Before accusing someone of being a "Hitler-reboot type of person", perhaps you should, you know, actually read what they have to say about Hitler. For example:
Since most people are neither historians nor philosophers, the fact that Hitler was on the extreme Right, and this Reaction is also on the extreme Right, raises some natural concerns. Again: the only way to face these concerns is to (a) provide a complete engineering explanation of Hitler, and (b) include an effective anti-Hitler device in our design.
In other words, an explicit design goal is to avoid Hitler-like outcomes (because, duh). Thus, the accusation that he's a "Hitler-reboot type of person" reflects either simple ignorance—which you can fix by doing a little reading—or outright mendacity—for which, I'm afraid, there may be no cure.
I mean look, I understand what the philosophy is about, and I think it would never work in the real world. We've learned time and again that entrusting a lot of executive power to one person is a horrible idea - extremely exploitable and subject to corruption.
Looks almost like a product of a deranged autistic mind.

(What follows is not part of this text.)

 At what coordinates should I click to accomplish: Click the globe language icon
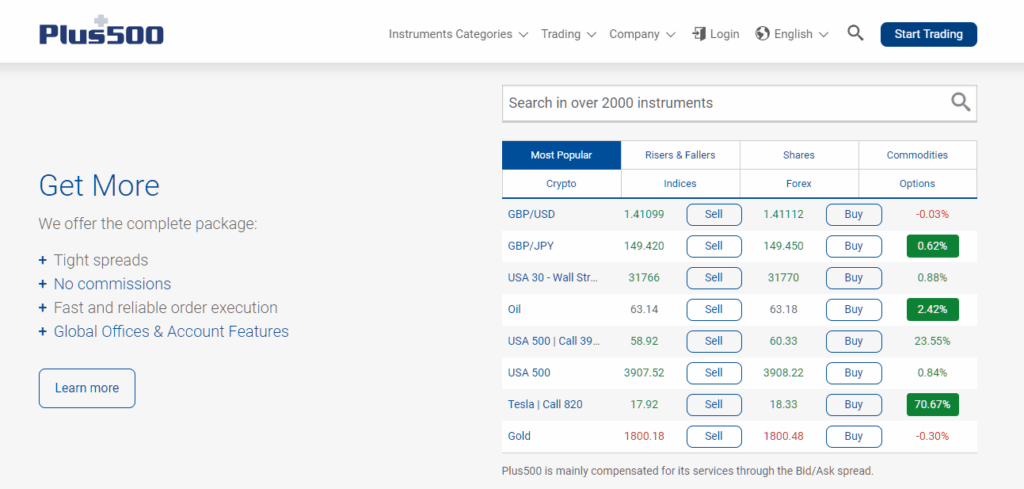tap(762, 34)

I have no interest in such asinine "philosophies".
> I have no interest in such asinine "philosophies".
I bet no one does .. the real issue is how to decide on what is "asinine". After all, why are your views and beliefs any more valid than any one else's?
Normally I'd just tell you that I don't subscribe to moral and philosophical relativism, but for the sake of this discussion, I will oblige in explaining further.

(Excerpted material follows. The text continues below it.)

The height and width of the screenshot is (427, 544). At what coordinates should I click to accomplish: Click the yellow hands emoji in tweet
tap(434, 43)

First off, what is the definition of valid and correct? What is the metric that makes a certain belief more "valid" than some other belief? Well, over the millennia, we humans have arrived to certain definitions of what's good and what's bad in the context of preserving life, civilization, society and liberty. In that sense, things that harm those concepts can be defined as bad and those that further those goals are good. History has shown, time and again, that empowering one person with a lot of executive power inevitably leads to tyranny, oppression, genocide, slavery and other completely horrible things that we seem to have been able to get rid of (more or less).

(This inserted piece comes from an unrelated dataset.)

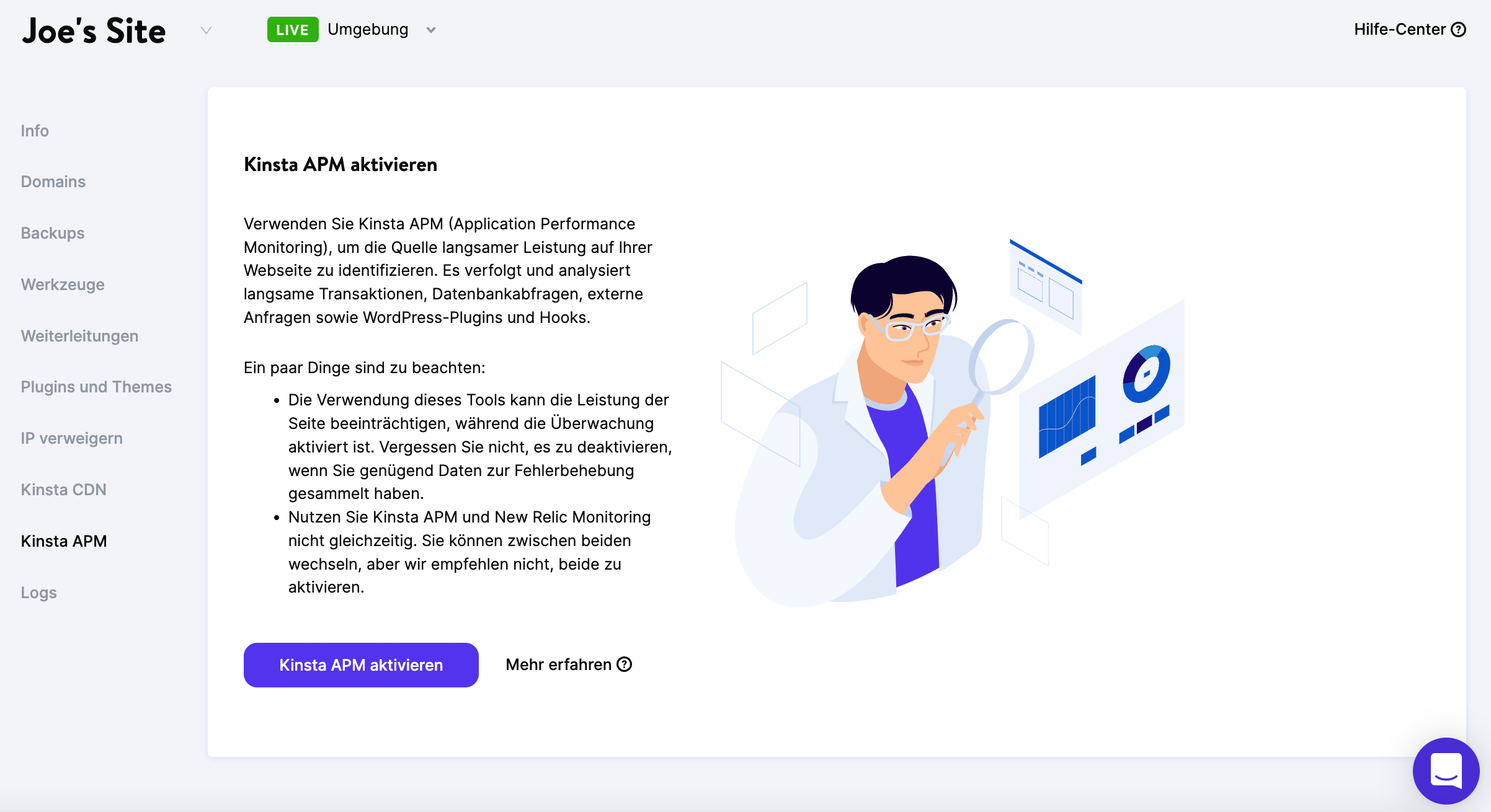Click the Kinsta APM sidebar icon
This screenshot has height=812, width=1491.
(x=63, y=540)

So when someone rejects thousands of years of historical evidence as to what happens with such regimes and where they eventually lead, and proposes instating one again, I can only call it either asinine (if the author is well-intentioned) or evil (if they simply want power over others).
In more practical terms, liberty, self-determination and self-ownership are sacrosanct to a lot of people. In order to take those things away, you will need a lot of people, guns and body bags.
Since most people are neither historians nor philosophers, the fact that Hitler was on the extreme Right, and this Reaction is also on the extreme Right, raises some natural concerns. Again: the only way to face these concerns is to (a) provide a complete engineering explanation of Hitler, and (b) include an effective anti-Hitler device in our design.
—Mencius Moldbug, http://unqualified-reservations.blogspot.com/2009/09/gentle-...
In other words, an explicit design goal is to avoid Hitler-like outcomes (because, duh). Thus, the accusation that he's a "Hitler-reboot type of person" reflects either simple ignorance—which you can fix by doing a little reading—or outright mendacity—for which, I'm afraid, there may be no cure.